/rails3_left_joins

tests of rails 3 left joins in has many through situations

Primary LanguageRuby

Problems with Rails 3 Active Record Query Interface with join on ID

This is the code behind a question that I Posted on Stack Overflow.

Update: Of special note here is that when I am doing these joins, I have been joining on IDs, to provide filtering of records. It seems that this does not work with Active Record Query Interface. If you do not want to see the gory details of my travails, you can skip down to see my workaround below.

I have been having a problem with the Rails 3 Active Record Query Interface, and I have not been able to find any helpful posts on it.
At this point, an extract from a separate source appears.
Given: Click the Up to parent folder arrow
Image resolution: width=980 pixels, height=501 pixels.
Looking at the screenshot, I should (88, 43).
I am posting this, assuming that my problem is real, and that a solution has not been posted anywhere.

I decided to create this separate project to avoid any other complications.

I decided to post the code to github for others to review, and to post the website to heroku for others to seeing how it runs.
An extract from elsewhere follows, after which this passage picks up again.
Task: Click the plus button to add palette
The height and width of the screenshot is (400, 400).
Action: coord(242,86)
I have been using PostgreSQL and sqlite3, and both have given me problems, with some slight variations in the actual results. Introduction to Database Model Lookup Items for a Main Item

First this application will have lookup items, in this case there are three.

Lookups table Listing

ID   Name 	Value 			
1 	Lookup Item 1 	1 	Show 	Edit 	Destroy
2 	Lookup Item 2 	2 	Show 	Edit 	Destroy
3 	Lookup Item 3 	3 	Show 	Edit 	Destroy

We are also going to have a number of Main Items (through_references table) should be able to have any combination of lookup items, and to conveniently be able to click the relevant lookup items say through check boxes.

If we want to have a listing if all the lookup items, and the Main Items that correspond with them, we can LEFT JOIN the ‘lookups’ table with the Main Items (through_references) table.
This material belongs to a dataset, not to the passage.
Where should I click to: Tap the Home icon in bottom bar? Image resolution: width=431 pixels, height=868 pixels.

This situation is a has_many :through database model (I am avoiding HABTM as is often recommended). In this case we have a ‘Main Items’ (through_references) table that can point to any combination of lookups items, through the ‘through_tables’ (join table if you will).

Adding a LEFT OUTER JOIN

Lookup.includes(:through_tables).includes(:through_references).order('lookups.id')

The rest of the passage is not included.